Mission & Educational Creed
Mission Statement
The Institute for Christian Studies is an interdisciplinary graduate school where:
the gospel's message of renewal shapes our pursuit of wisdom;
scholars focus on the intersection of reformational philosophy and contemporary scholarship and society.
Educational Creed
The following Educational Creed is part of the Basis Statement created by the Association for the Advancement of Christian Scholarship (AACS) in the late 1950s. As such, it is part of ICS's bylaws and serves as a confessional statement for ICS.
Believing that Scripture reveals certain basic principles intensely relevant to education, we confess:
Life: that human life in its entirety is religion. Consequently, scholarly study unfolds itself as service either of the one true God or of an idol.
Scripture: that Scripture, the Word of God written, in instructing us of God, ourselves, and the structure of creation, is that integral and active divine Word or Power by which God, through the Spirit, attaches us to and enlightens us in the Truth, which is Christ.
Christ: that the Christ of the Scriptures, the Word of God incarnate, is the Redeemer and Renewer of our life in its entirety and therefore also of our theoretical thought.
Reality: that the essence or heart of all created reality is the covenantal communion of human beings with God in Christ.

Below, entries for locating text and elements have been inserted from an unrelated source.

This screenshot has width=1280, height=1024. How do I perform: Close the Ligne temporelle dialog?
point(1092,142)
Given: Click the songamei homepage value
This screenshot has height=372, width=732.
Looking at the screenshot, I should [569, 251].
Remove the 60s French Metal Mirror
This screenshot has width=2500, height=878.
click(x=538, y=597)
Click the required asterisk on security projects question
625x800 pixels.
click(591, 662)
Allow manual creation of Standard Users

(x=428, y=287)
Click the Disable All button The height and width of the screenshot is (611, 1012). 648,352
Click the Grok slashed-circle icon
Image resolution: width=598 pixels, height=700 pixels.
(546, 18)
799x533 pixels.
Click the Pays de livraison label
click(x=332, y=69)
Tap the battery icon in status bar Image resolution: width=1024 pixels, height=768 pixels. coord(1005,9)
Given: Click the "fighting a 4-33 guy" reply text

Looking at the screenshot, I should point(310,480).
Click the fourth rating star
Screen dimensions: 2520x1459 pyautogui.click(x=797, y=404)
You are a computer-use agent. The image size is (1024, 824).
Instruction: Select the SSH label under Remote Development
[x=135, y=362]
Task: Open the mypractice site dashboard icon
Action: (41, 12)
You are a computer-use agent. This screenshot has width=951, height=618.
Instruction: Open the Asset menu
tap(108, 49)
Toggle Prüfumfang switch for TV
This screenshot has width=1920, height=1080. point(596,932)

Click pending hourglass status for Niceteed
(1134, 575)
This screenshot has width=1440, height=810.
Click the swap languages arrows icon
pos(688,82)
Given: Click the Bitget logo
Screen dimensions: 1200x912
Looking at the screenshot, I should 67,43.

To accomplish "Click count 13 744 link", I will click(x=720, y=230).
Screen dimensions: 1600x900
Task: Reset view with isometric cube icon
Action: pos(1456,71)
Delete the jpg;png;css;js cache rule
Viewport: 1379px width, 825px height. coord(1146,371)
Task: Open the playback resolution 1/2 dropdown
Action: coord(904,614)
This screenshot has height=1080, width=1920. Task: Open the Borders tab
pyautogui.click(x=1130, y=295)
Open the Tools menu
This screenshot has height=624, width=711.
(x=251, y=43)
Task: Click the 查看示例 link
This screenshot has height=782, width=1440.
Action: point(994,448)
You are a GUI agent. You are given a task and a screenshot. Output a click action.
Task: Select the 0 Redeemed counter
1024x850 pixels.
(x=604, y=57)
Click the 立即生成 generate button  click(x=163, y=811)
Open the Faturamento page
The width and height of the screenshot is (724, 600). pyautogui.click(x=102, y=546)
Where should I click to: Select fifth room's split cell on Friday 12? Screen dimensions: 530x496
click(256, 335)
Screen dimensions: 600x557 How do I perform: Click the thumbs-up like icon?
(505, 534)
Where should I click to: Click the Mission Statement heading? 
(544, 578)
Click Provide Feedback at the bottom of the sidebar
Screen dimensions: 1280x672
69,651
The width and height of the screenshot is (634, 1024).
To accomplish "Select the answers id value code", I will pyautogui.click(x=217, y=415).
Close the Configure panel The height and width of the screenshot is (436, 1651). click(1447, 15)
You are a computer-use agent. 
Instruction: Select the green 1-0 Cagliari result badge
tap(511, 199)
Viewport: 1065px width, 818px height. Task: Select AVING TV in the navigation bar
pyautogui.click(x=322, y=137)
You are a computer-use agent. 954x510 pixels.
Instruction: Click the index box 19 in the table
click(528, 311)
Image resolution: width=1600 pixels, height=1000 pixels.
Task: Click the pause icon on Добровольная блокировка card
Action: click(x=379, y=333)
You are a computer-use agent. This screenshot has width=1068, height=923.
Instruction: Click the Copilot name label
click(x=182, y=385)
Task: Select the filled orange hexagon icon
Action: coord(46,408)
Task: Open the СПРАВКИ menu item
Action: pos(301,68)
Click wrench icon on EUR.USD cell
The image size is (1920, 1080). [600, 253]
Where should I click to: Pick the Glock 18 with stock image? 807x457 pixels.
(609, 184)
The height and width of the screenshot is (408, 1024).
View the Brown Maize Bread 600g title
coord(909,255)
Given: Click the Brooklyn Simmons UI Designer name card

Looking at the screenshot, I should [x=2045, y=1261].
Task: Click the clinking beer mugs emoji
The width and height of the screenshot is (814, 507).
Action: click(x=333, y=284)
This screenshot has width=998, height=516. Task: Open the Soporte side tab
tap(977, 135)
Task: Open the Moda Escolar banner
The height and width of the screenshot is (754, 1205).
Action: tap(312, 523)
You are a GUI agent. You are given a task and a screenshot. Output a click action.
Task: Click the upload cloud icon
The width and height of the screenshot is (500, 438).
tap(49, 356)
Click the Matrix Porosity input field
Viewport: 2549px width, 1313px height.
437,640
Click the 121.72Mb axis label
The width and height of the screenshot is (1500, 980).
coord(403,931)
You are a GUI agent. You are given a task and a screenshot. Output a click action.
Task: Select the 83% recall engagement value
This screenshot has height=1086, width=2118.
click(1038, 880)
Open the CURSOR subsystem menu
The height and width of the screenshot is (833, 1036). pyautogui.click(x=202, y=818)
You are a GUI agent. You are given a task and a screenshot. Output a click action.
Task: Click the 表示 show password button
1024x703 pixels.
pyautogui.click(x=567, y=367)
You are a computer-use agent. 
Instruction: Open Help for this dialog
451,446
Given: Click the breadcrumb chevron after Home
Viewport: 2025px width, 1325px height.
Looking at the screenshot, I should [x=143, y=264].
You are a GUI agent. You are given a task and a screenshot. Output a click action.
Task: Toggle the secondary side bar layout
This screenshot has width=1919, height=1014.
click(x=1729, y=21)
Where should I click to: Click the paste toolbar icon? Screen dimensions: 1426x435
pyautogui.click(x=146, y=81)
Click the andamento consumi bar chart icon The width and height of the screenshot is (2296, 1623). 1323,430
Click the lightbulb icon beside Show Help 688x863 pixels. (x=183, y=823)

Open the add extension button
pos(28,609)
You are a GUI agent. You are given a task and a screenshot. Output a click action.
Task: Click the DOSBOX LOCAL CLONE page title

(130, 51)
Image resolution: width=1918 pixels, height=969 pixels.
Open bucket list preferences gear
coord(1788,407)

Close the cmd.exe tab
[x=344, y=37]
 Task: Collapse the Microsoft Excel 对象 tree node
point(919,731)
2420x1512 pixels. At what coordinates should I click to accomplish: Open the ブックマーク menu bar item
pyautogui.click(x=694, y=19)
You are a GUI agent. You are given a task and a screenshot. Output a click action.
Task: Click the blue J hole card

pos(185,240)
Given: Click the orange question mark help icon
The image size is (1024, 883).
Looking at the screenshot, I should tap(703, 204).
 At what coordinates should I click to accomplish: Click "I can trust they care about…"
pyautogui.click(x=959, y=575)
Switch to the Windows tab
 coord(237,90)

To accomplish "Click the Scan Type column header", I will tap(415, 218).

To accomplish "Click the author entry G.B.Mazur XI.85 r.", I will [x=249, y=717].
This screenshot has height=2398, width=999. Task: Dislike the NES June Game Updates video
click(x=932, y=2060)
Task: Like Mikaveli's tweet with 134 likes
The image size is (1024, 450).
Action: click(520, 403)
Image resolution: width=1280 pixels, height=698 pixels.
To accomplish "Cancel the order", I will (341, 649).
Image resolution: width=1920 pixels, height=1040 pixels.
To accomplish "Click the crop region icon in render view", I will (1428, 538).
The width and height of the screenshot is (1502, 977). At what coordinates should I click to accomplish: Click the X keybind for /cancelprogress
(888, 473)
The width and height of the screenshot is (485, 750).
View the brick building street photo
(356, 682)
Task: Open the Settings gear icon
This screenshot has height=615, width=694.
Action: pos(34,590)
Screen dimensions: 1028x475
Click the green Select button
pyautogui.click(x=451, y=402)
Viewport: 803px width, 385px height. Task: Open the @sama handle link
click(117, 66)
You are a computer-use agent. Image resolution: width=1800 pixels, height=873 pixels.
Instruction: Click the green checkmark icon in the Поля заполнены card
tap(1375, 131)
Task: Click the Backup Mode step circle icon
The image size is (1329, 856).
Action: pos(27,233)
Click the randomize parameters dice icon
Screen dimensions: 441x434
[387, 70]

Knowledge: that true knowledge is made possible by true religion and arises from the knowing activity of the human heart enlightened through the Word of God by the Holy Spirit. Thus religion plays its decisive ordering role in the understanding of our everyday experience and our theoretical pursuits.
Scholarship:
that the diligent pursuit of theoretical thought in a community of scholars is essential to the obedient and thankful response of God's people to the cultural mandate. The task of the scholar is to give a scientific account of the structure of creation and thereby promote a more effective ordering of the everyday experience of the entire community.
that because of God's gracious preservation of creation after the fall, those who reject the Word of God as the ordering principle of life provide many valuable insights into the common structure of reality; nevertheless, the central religious antithesis of direction in life remains. We therefore reject the possibility of the synthesis of scripturally-directed thought with any other system of thought.